Wutbürgers Reisen

Ugandische Schnapswerbung

Wie erträgt man reisende Wutbürger? – Ugandische Schnapswerbung

Von unserer Tourismusbeauftragten Charlotte Sophie Meyn

 

„Marokko, Tunesien, das sind doch sichere Herkunftsländer!“ ruft er, der Wutbürger. „Da machen wir Deutschen doch Urlaub!“ Letztes Jahr, da war er doch mit weg.de im Cluburlaub in Hammamet und da war doch alles super! Toller Strand, tolles Meer, tolles Wetter, die komischen nichtweißen Menschen haben ein bisschen gestört, da hatte er immer Angst, die könnten sich an seine Uschi heranmachen, man weiß ja, wie die sind, die orientalischen Männer, aber die kamen nur zum Kellnern und Putzen in die Hotelanlage, von daher war es dann wieder okay. Mit denen geredet hat er nicht, wie denn auch, die können ja kein Deutsch.
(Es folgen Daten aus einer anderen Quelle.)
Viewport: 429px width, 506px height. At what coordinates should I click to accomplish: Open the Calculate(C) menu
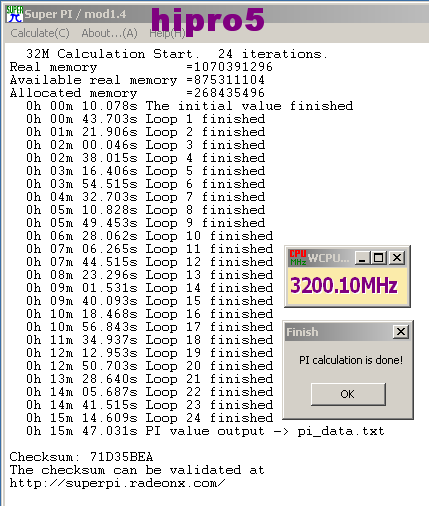[40, 33]
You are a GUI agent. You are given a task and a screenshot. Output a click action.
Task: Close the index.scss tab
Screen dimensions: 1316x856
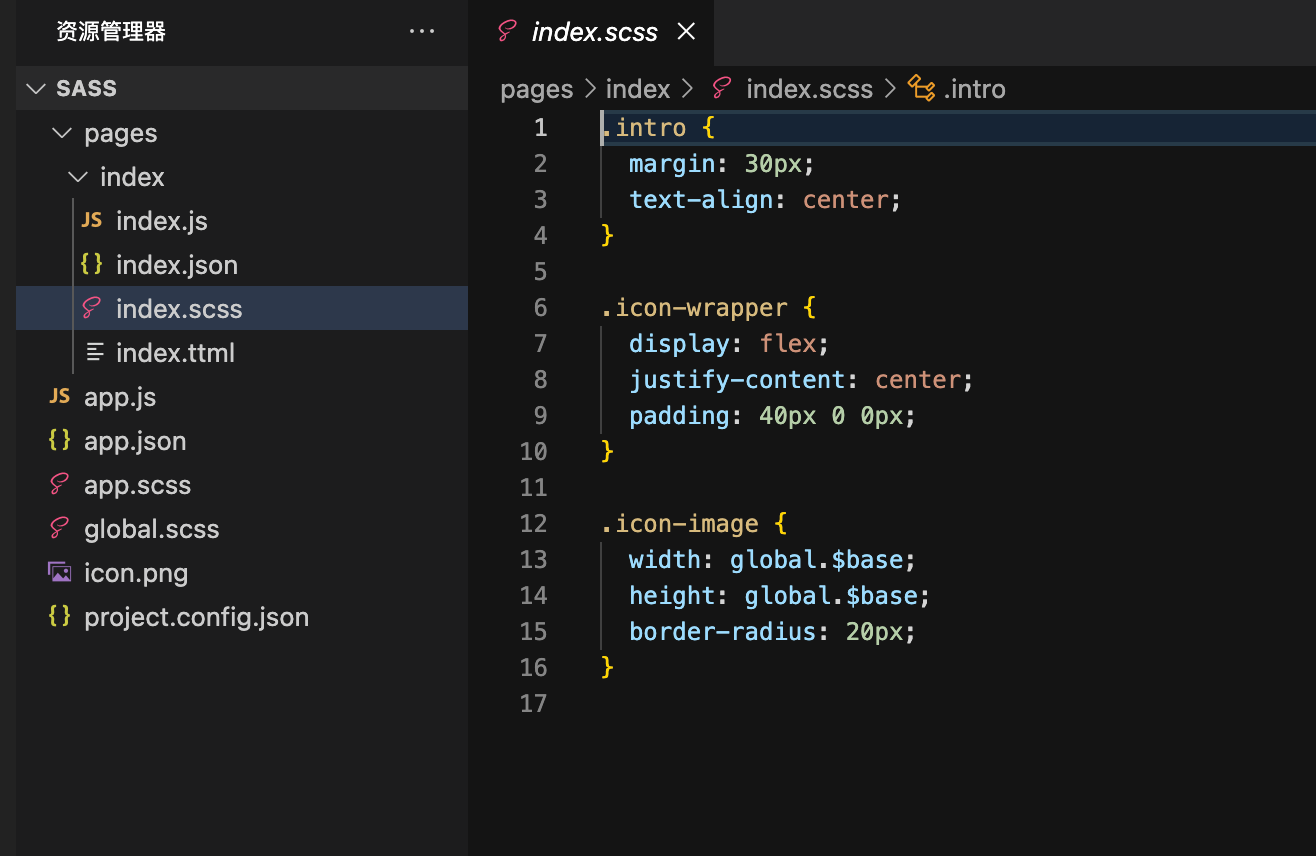point(686,32)
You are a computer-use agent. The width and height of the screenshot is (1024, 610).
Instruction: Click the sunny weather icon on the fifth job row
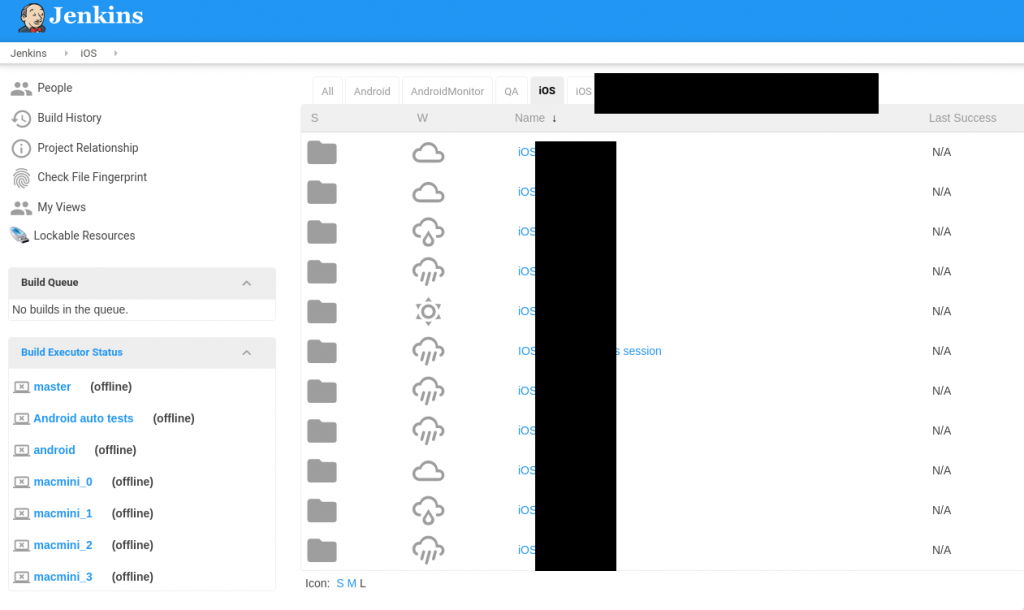(428, 311)
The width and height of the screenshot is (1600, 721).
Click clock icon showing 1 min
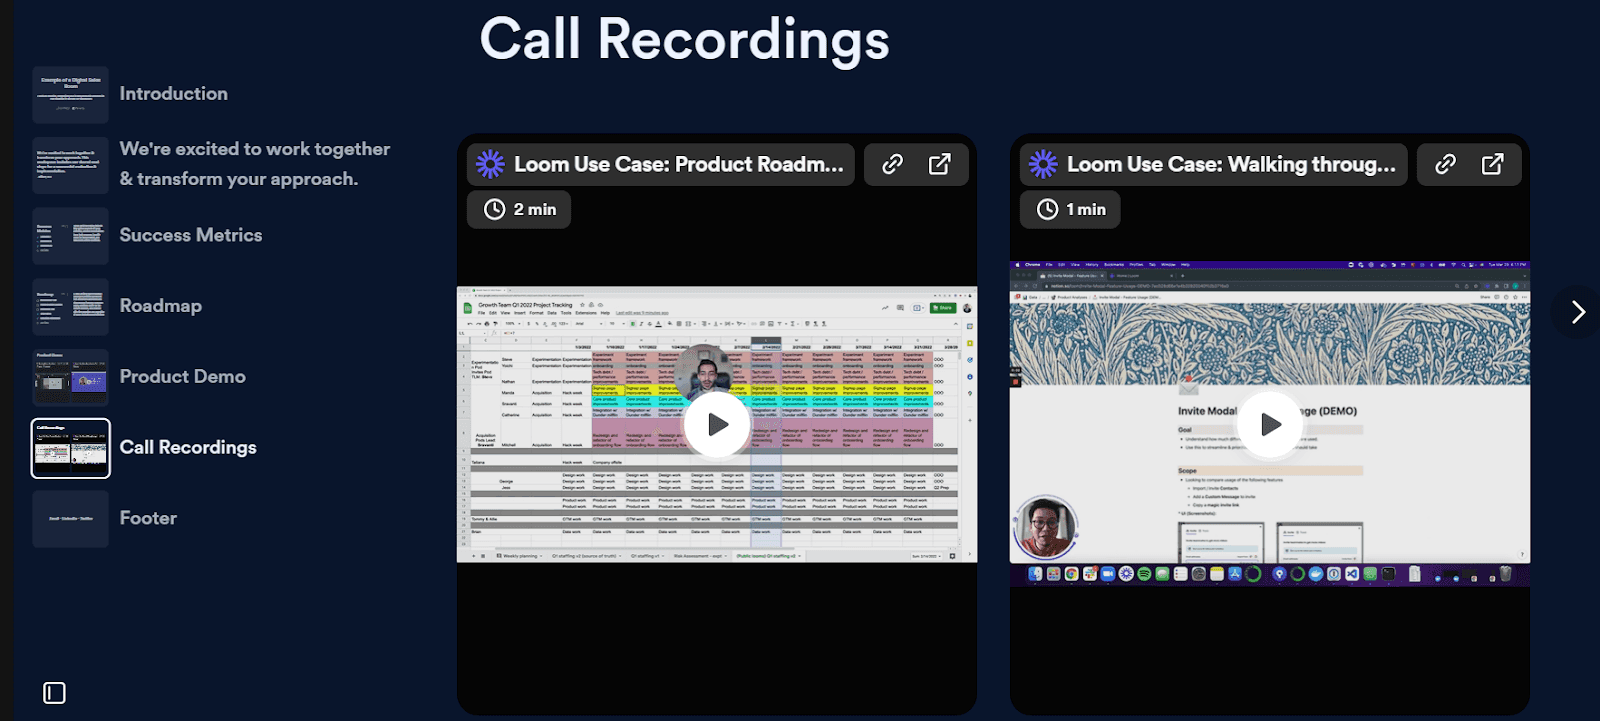(x=1047, y=209)
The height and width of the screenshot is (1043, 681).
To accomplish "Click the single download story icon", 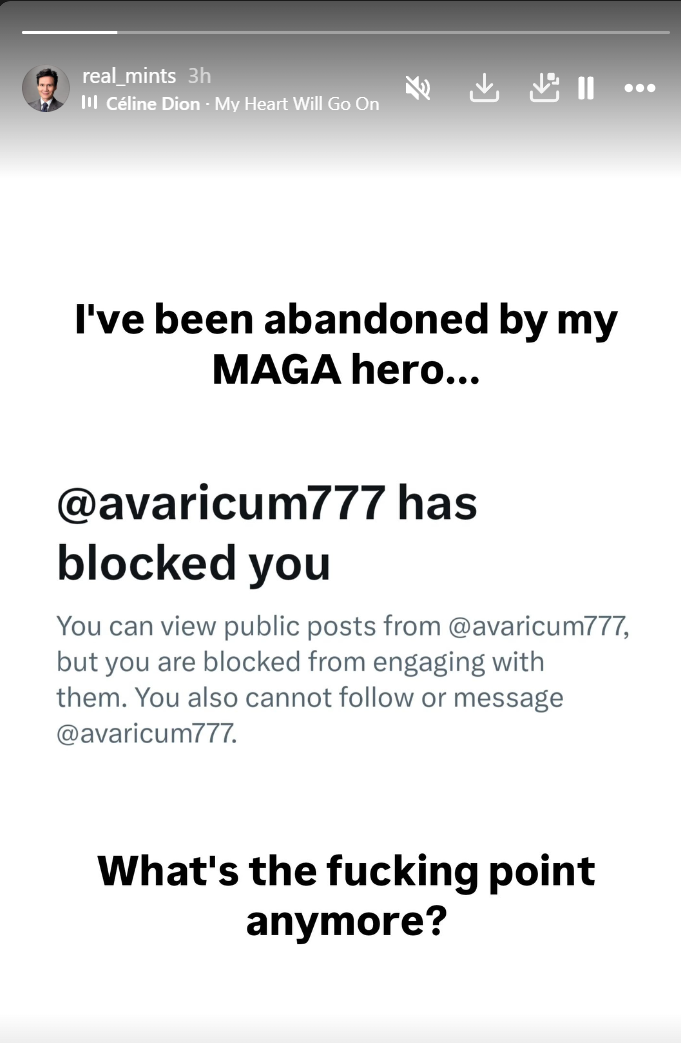I will [x=484, y=88].
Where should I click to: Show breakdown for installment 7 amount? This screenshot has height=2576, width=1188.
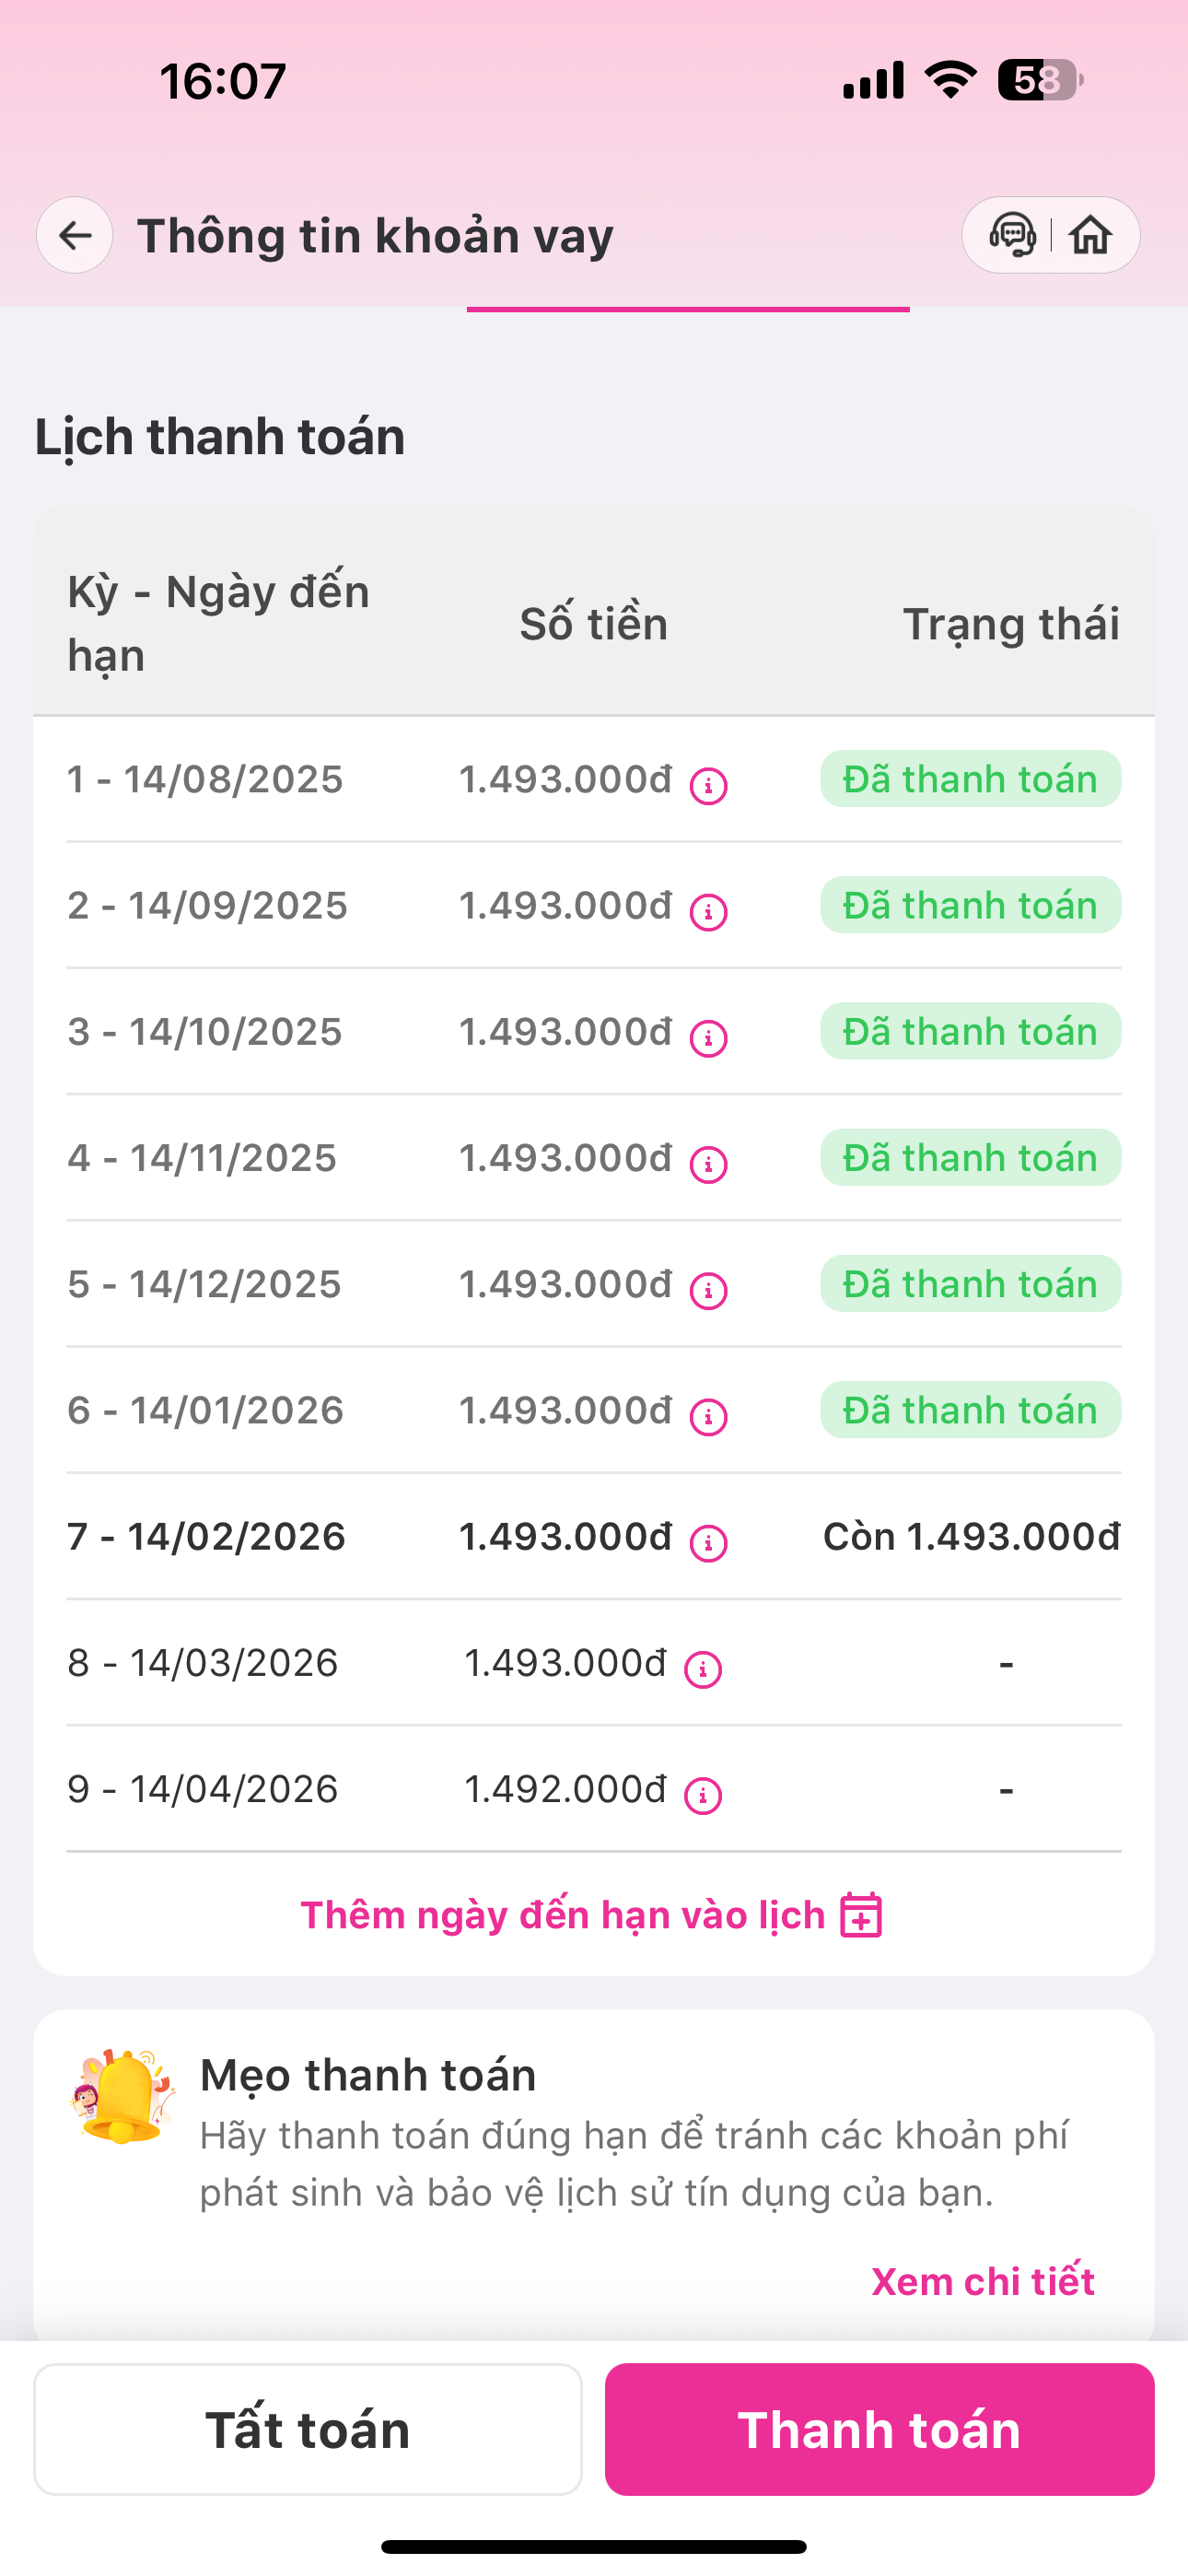pyautogui.click(x=708, y=1542)
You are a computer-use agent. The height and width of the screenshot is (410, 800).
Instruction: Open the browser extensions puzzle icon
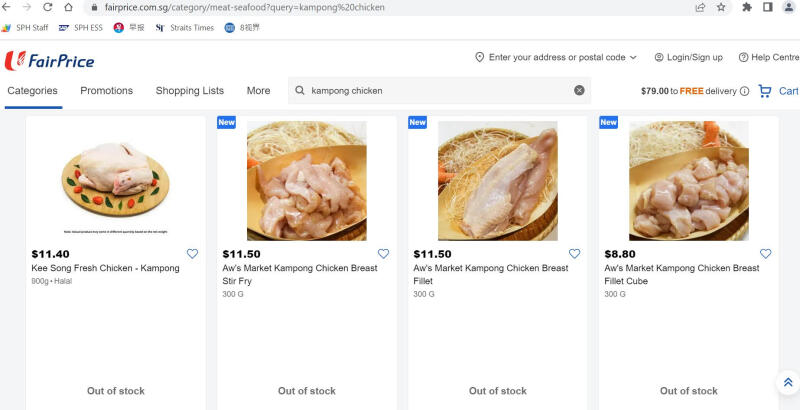point(747,7)
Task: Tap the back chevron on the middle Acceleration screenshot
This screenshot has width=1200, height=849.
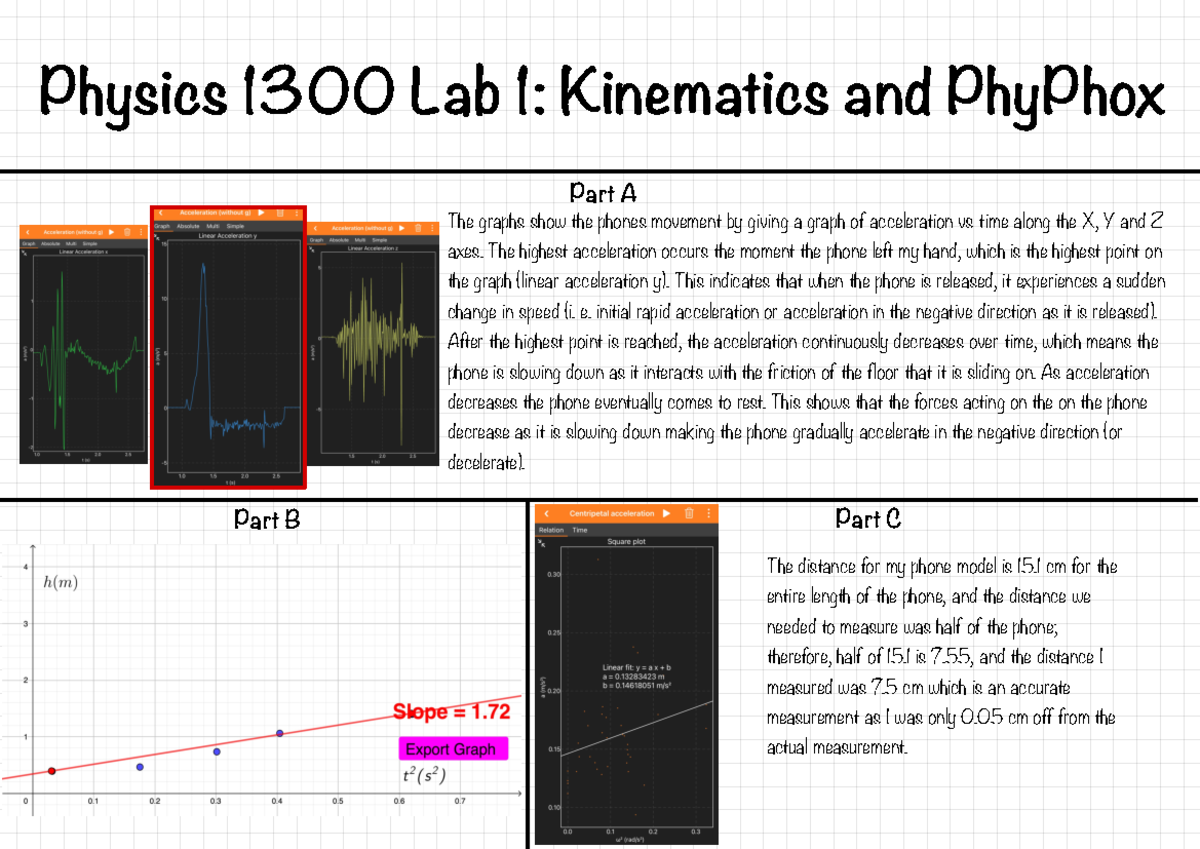Action: (161, 213)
Aber so schick wie die angezogen waren, ging es denen bestimmt nicht schlecht.
Die Verfasserin schreibt dies übrigens in einem Hotelzimmer in Kampala/Uganda. Und sie könnte sich jetzt ein Schild basteln, auf dem steht „MUSEVENI IST EIN IDIOT“, das nächste Motorradtaxi besteigen und sich dann mit dem Schild auf die Kampala Road stellen. Wahrscheinlich würden schließlich einige Polizeibeamte kommen, sie auffordern, das Schild wegzutun, sie vielleicht sogar ausfragen und auf die Wache mitnehmen, vielleicht müsste sie ein Bußgeld bezahlen. Mehr aber auch nicht.
Hätte die Verfasserin keinen deutschen Pass und keine weiße Haut, würden die Polizisten sie wahrscheinlich zusammenschlagen. Und möglicherweise würde sie absehbarer Zeit an einem mysteriösen Unfall sterben. Das passiert manchmal mit Leuten, die den ugandischen Präsidenten kritisieren.
Aber die Verfasserin hat ihn eben, den Pass mit dem Bundesadler vornedrauf, und hat eben eine Hautfarbe, die an den Teint eines niedlichen rosa Babyferkels erinnert. Und deshalb darf sie ziemlich viel. Deshalb gibt es Bilder von ihr, auf denen sie durch die Innenstadt von Khartum streunt, in Jeans, im kurzärmeligen T-Shirt, und der Wind weht durch das durchschnittsmitteleuropäischmatschblonde Zeug, das auf ihrem Kopf wächst und von keinem Tuch bedeckt ist. Sudanesinnen oder auch eritreische Flüchtlingsfrauen würden für ein derart gewagtes Outfit im schlimmsten Fall ausgepeitscht. Und deshalb durfte die Verfasserin in Äthiopien mit einem anderen Babyferkelhautinhaber auf der Hotelterrasse Gespräche über die politischen Repressionen im Land führen, während die Einheimischen das Thema mieden, weil überall Spione der Regierung lauerten. Wie schrecklich die Zustände wirklich waren, fand sie erst heraus, als sie zufällig einem Journalisten begegnete, der kritische Dinge über die Regierung geschrieben hatte. Er zeigte ihr die Narben, die die Folter auf seinem Körper hinterlassen hatte.
Denn wenn man einen Bundesadlerpass und Babyferkelhaut hat, ist es, als hinge einem ein Schild über dem Kopf, auf dem steht: „ICH BRINGE GELD INS LAND. VIEL GELD. UND DARUM DARF ICH HIER ALLES.“ Tatsächlich bringt die Verfasserin gar nicht so viel Geld ins Land. Das Hotelzimmer, aus dem sie diese Zeilen schreibt, kostet sechs Euro pro Nacht. Aber der Schein genügt.
Und darum kann man als Urlauber, wenn man sich bemüht, allerhöchstens ein wenig an der Oberfläche kratzen. Aber wirklich beurteilen kann man nichts. Wirklich nichts.
Aber das versteht er nun einmal nicht, der Wutbürger.